Effect of dephytinization on bioavailability of iron, calcium and zinc from infant cereals assessed in the Caco-2 cell model.World J Gastroenterol. 2009 Apr 28; 15(16):1977-84.WJ
To test the effect of the dephytinization of three different commercial infant cereals on iron, calcium, and zinc bioavailability by estimating the uptake, retention, and transport by Caco-2 cells.
Both dephytinized (by adding an exogenous phytase) and non-dephytinized infant cereals were digested using an in vitro digestion protocol adapted to the gastrointestinal conditions of infants younger than 6 mo. Mineral cell retention, transport, and uptake from infant cereals were measured using the soluble fraction of the simulated digestion and the Caco-2 cells.

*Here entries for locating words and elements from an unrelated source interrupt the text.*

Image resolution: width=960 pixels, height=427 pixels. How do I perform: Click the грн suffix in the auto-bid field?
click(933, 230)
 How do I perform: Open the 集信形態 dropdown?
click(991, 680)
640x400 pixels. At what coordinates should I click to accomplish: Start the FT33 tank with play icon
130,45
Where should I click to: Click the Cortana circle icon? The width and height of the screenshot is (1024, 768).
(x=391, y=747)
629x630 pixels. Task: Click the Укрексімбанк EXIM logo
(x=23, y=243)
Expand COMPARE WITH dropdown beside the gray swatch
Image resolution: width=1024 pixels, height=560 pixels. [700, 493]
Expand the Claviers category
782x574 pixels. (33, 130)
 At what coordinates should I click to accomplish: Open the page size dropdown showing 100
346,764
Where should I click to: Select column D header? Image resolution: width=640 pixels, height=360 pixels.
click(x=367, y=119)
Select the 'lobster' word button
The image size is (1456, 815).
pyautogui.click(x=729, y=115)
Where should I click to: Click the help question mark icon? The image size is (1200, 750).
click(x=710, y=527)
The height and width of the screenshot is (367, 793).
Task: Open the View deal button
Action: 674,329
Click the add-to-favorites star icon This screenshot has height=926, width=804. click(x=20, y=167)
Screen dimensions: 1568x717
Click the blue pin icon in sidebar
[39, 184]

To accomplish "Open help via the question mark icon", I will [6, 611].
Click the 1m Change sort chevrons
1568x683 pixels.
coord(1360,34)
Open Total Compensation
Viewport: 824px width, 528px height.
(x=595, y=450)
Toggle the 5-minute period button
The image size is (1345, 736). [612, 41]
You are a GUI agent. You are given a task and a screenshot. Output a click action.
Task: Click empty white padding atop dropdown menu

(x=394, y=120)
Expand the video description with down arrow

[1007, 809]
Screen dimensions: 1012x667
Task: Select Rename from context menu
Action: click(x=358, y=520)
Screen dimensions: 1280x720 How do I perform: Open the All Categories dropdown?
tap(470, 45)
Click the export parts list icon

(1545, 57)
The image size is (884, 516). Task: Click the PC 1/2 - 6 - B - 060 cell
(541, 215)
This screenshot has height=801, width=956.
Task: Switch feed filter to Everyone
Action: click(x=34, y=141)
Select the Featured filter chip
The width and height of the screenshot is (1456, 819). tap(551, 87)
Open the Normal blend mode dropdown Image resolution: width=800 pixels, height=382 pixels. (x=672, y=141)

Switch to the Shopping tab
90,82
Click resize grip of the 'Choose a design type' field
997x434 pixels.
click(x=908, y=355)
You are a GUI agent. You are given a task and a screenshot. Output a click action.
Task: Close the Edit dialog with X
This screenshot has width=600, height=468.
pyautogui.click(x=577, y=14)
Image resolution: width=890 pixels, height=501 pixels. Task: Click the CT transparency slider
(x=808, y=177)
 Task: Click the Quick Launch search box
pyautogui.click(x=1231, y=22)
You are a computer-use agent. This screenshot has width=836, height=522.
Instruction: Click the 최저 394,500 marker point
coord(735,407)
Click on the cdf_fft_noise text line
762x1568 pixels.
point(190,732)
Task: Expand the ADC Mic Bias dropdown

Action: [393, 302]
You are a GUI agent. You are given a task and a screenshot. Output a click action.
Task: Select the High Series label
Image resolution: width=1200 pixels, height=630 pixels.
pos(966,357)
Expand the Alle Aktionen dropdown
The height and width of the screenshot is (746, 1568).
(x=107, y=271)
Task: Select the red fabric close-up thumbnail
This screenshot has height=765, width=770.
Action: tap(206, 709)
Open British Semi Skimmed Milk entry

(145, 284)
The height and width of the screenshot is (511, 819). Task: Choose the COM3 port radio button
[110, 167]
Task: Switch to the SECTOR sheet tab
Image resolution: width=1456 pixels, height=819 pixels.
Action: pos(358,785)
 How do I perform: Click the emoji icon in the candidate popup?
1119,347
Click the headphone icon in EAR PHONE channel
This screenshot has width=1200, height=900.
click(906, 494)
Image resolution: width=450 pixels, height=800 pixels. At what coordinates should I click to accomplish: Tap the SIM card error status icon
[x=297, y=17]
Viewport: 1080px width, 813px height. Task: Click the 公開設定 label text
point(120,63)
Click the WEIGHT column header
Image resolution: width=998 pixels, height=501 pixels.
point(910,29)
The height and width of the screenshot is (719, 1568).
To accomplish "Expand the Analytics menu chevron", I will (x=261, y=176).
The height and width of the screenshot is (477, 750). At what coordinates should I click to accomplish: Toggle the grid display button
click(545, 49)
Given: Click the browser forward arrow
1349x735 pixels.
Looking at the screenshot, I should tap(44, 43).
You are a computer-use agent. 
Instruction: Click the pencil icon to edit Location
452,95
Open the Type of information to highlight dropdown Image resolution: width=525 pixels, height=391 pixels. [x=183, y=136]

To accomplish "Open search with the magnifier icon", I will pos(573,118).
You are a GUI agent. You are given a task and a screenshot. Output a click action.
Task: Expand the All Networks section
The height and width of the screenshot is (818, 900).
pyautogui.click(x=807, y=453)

Dephytinization of infant cereals significantly increased (P < 0.05) the cell uptake efficiency (from 0.66%-6.05% to 3.93%-13%), retention (from 6.04%-16.68% to 14.75%-20.14%) and transport efficiency (from 0.14%-2.21% to 1.47%-6.02%), of iron, and the uptake efficiency (from 5.0%-35.4% to 7.3%-41.6%) and retention (from 4.05%-20.53% to 14.45%-61.3%) of zinc, whereas calcium only cell uptake showed a significant increase (P < 0.05) after removing phytate from most of the samples analyzed. A positive relationship (P < 0.05) between mineral solubility and the cell uptake and transport efficiencies was observed.
Removing phytate from infant cereals had a beneficial effect on iron and zinc bioavailability when infant cereals were reconstituted with water. Since in developing countries cereal-based complementary foods for infants are usually consumed mixed with water, exogenous phytase additions could improve the nutritional value of this weaning food.